2025 U.S. Open mixed doubles teams
Player 1Player 2Direct entryWild card
Jessica Pegula
Jack Draper
Iga Świątek
Casper Ruud
Elena Rybakina
Taylor Fritz
Amanda Anisimova
Holger Rune
Belinda Bencic
Alexander Zverev
Mirra Andreeva
Daniil Medvedev
Madison Keys
Frances Tiafoe
Karolina Muchová
Andrey Rublev
Emma Raducanu
Carlos Alcaraz
Olga Danilović
Novak Djokovic
Kateřina Siniaková
Jannik Sinner
Taylor Townsend
Ben Shelton
Sara Errani
Andrea Vavassori
Venus Williams
Reilly Opelka
Naomi Osaka
Gael Monfils
Caty McNally
Lorenzo Musetti
World No. 2 Coco Gauff is missing due to scheduling commitments, while world No. 1 Aryna Sabalenka is opting out, too.
The draw is filled with enticing first-round matchups, with Alcaraz and Raducanu facing Pegula and Draper and Świątek and Ruud facing Keys and Tiafoe, to name just two.
The tournament begins Aug. 19, the day after the Cincinnati Open singles finals, and concludes Aug. 20. The winning team will receive $1 million.
Doubles players have criticized the USTA for devaluing a Grand Slam trophy by introducing a new format and holding the tournament in the same week as singles qualifying, rather than alongside the tournament proper. USTA executives have responded that not enough people were watching or even thinking about mixed doubles. Nothing, they argue, devalues an event more than that.
So out went the 32-team tournament played alongside the singles events. In came first-to-four-games sets, with no-ad scoring and a match tiebreak at a set apiece, with ESPN interviewing players between the sets. The business will get done well ahead of the singles, giving players a competitive warm-up and the broader tournament a promotional boost, or so the theory goes. The start of the U.S. Open proper on Aug. 24 should not take anyone by surprise.
But the biggest question — whether all the players who raised their hands to play will actually play — remains an unknown. The biggest complication might be the singles finals of the Cincinnati Open, which will take place on Monday, Aug. 18, the day before the mixed doubles start. Alcaraz, Sinner, Świątek and Paolini are all playing that day, leaving no turnaround time.
The USTA will have a few teams in reserve as injuries and scheduling conflicts arise. Maybe the actual doubles players of renown, people like Marcelo Arévalo, who had offered himself up with Siniaková, before she grabbed the chance to play with Sinner, will enter the mix. Or Desirae Krawczyk and Evan King, or Hsieh Su-wei and Jan Zieliński. $1 million is $1 million after all, and the actual doubles players think they have a built-in advantage against even the top singles stars.

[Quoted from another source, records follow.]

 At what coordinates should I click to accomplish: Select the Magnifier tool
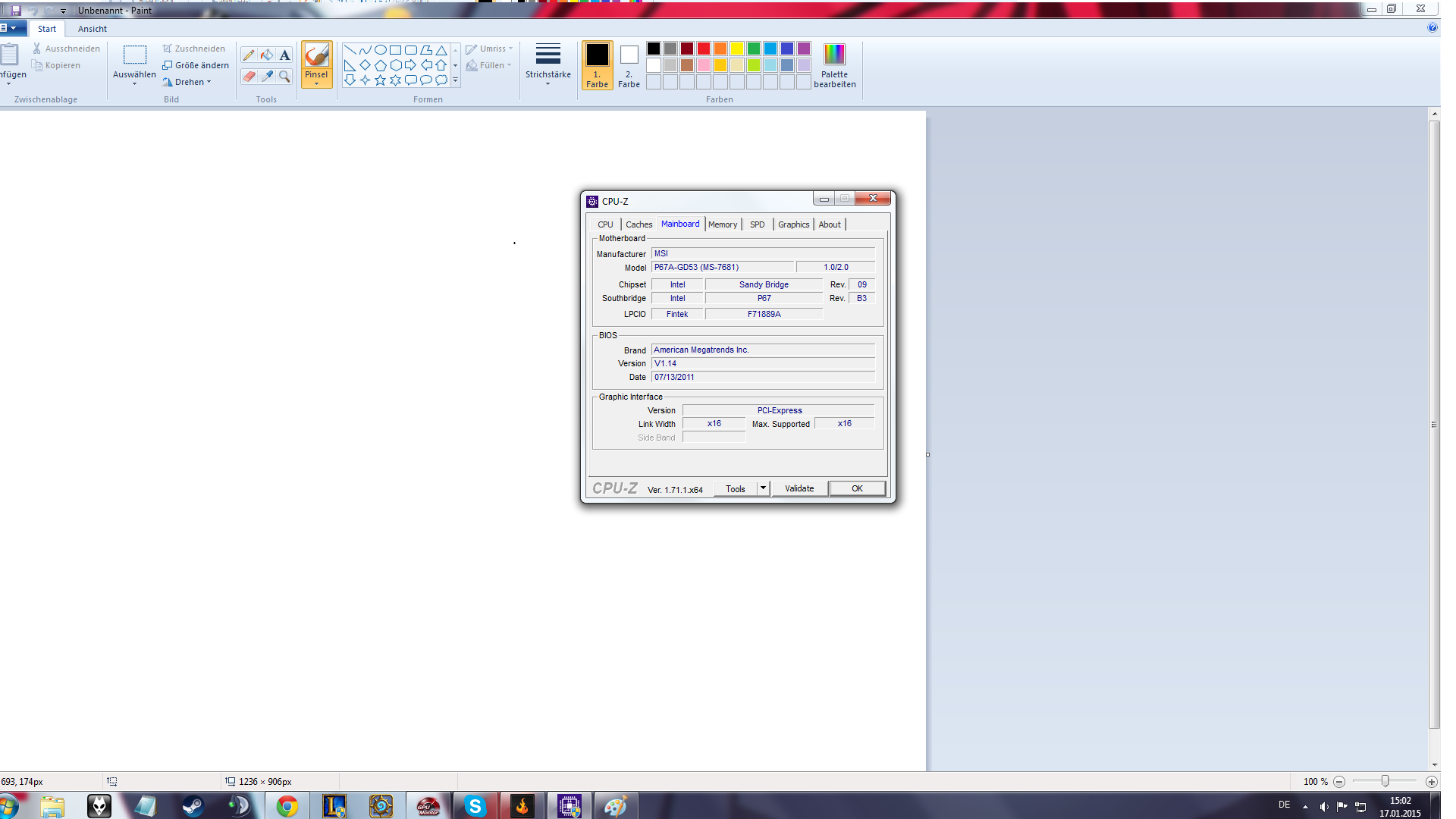tap(284, 77)
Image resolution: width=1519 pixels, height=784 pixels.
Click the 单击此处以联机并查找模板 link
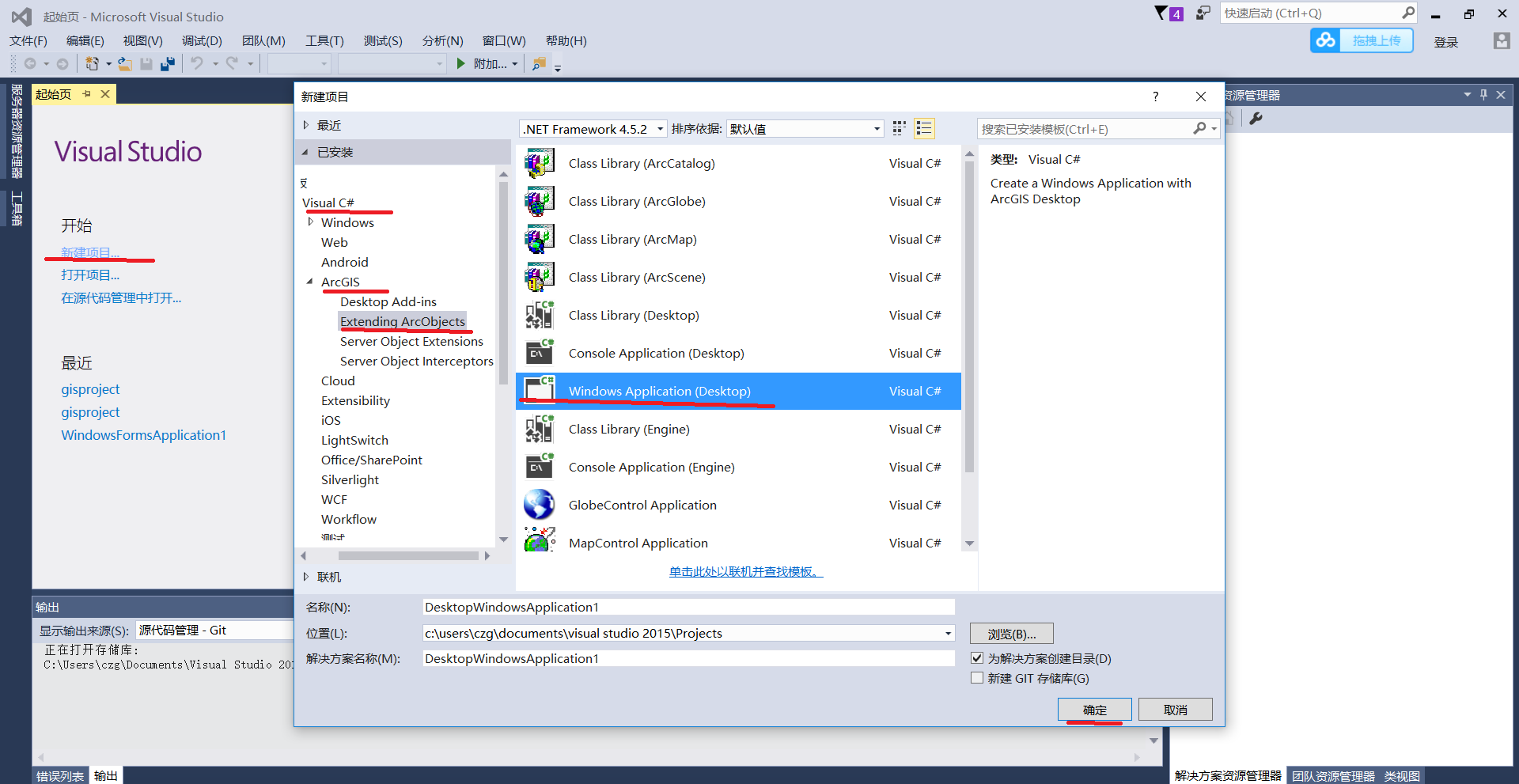(744, 571)
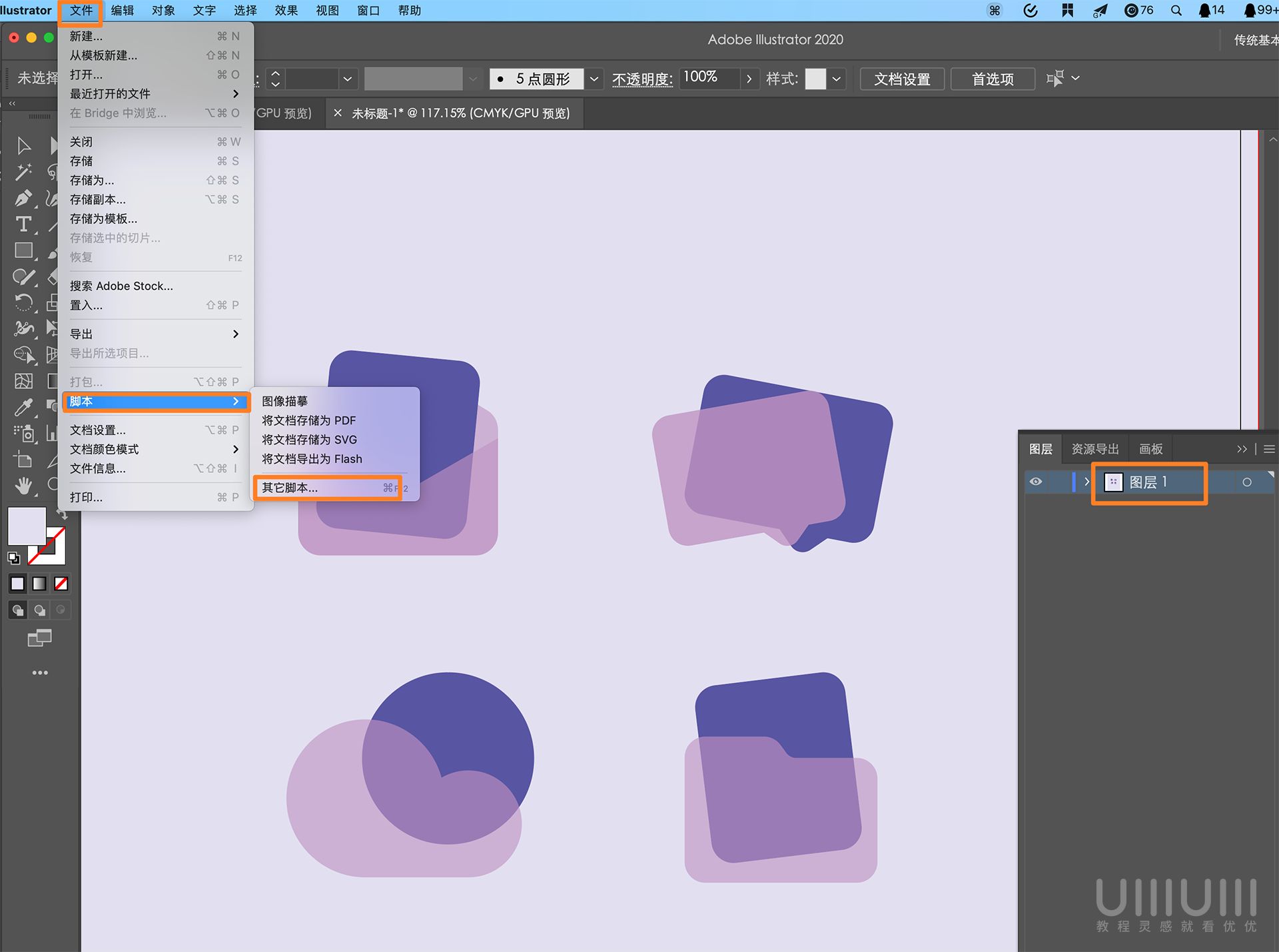Select the Rectangle tool
This screenshot has width=1279, height=952.
(x=24, y=250)
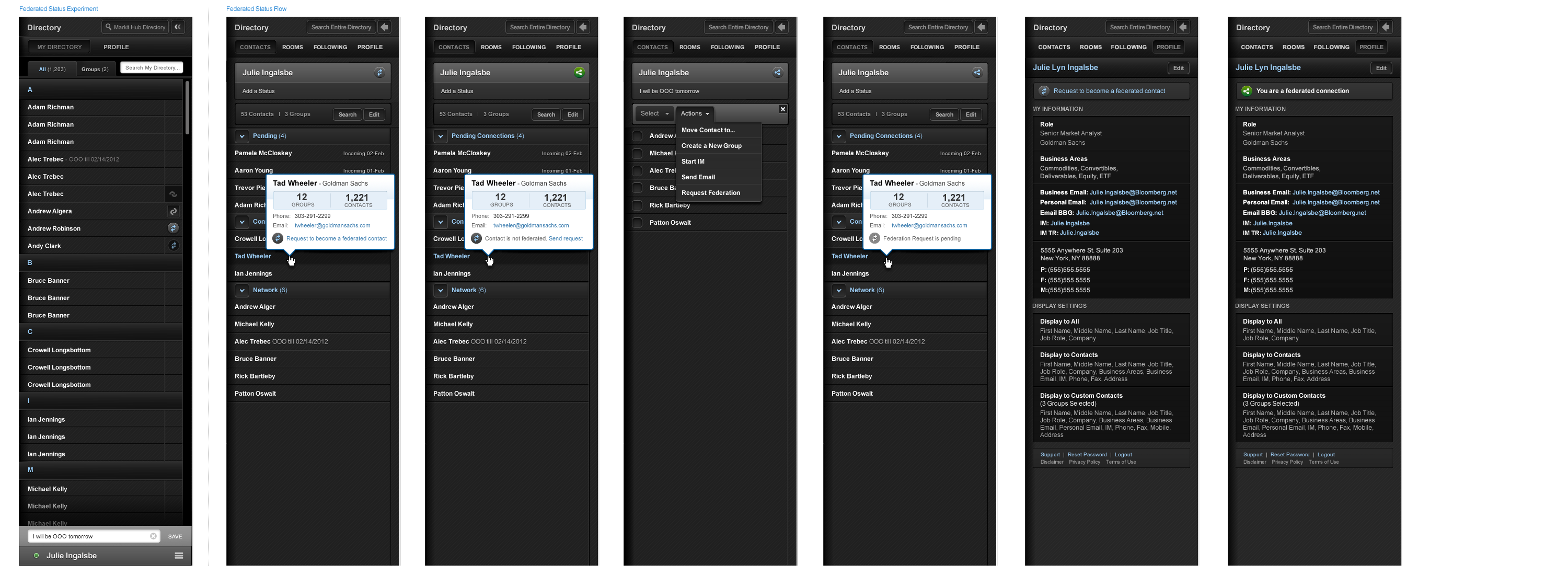This screenshot has width=1568, height=575.
Task: Check the Rick Bartleby checkbox
Action: (637, 205)
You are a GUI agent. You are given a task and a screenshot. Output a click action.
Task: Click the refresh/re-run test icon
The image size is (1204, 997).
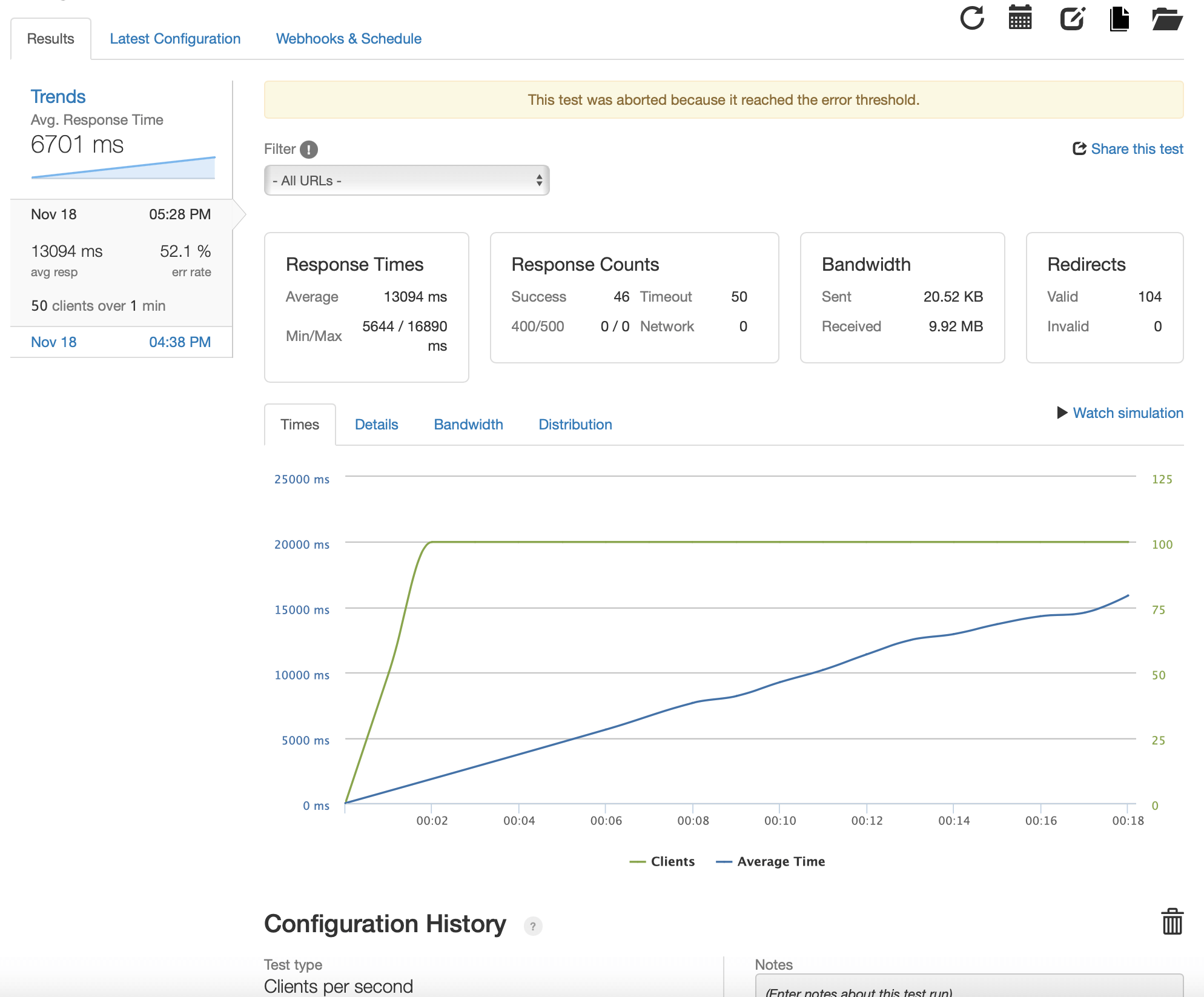[972, 18]
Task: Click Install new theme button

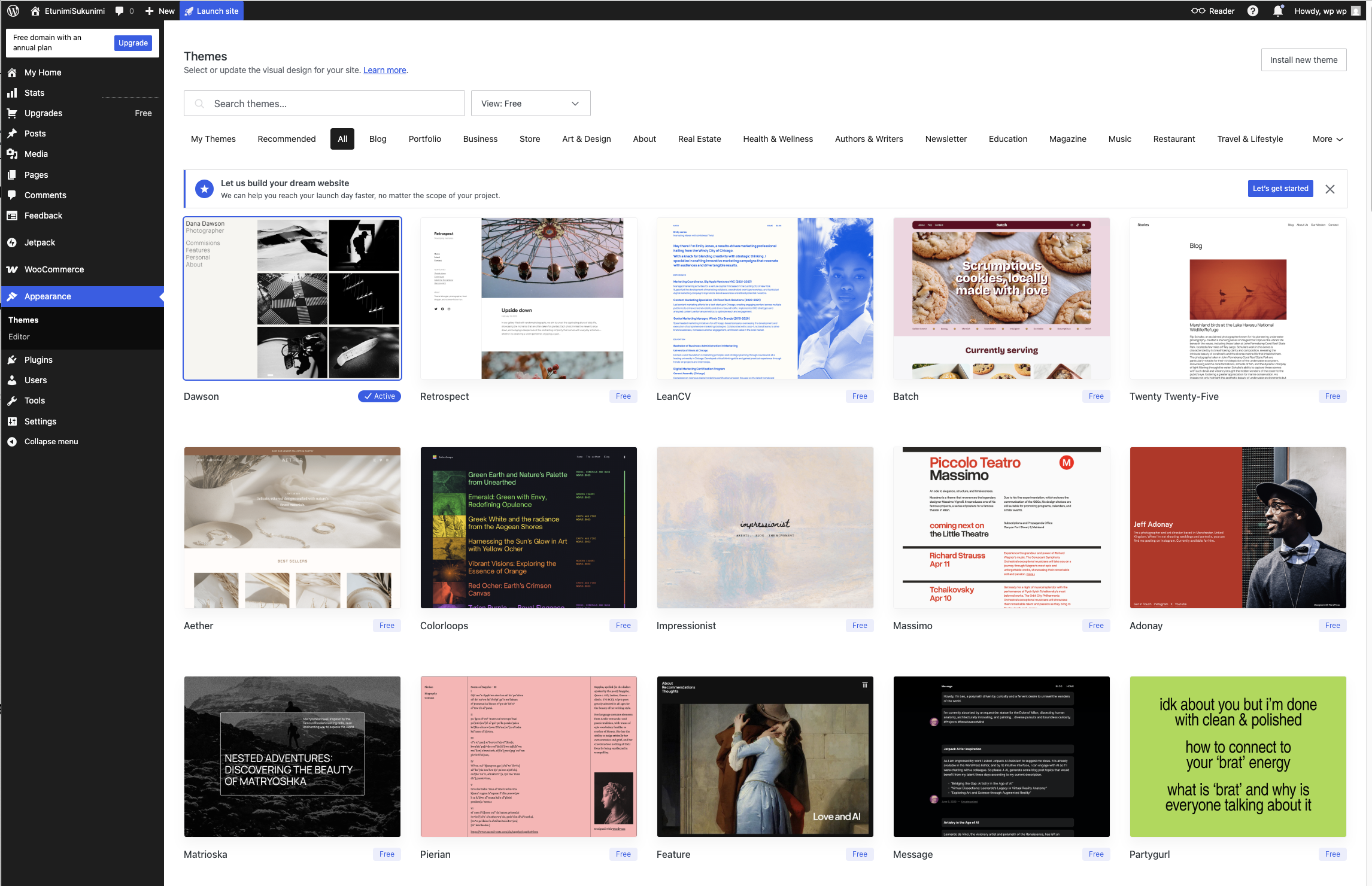Action: tap(1303, 60)
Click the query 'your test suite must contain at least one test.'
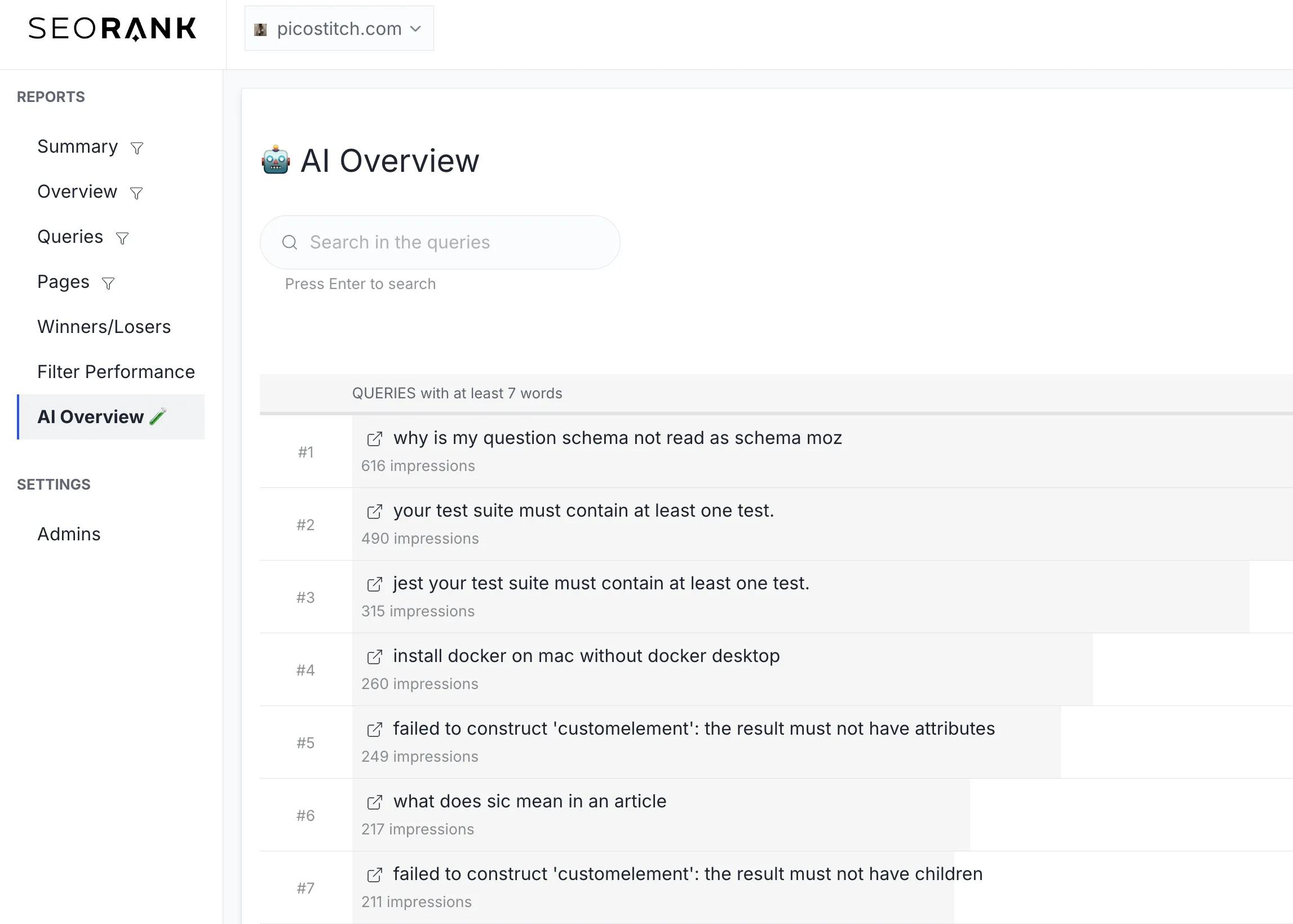Image resolution: width=1293 pixels, height=924 pixels. tap(584, 511)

Olympic results from last year go some way toward proving that point: Rajeev Ram and Austin Krajicek eliminated the feted Rafael Nadal / Alcaraz partnership with a clinic in court geometry and rally tolerance at the net. But the loudly unspoken priorities of this new event — selling tickets and thrilling fans with an extra chance to see the biggest stars in the sport — have been met by this all-singing, all-dancing cast. The question is how many of them will make it from the poster to the stage.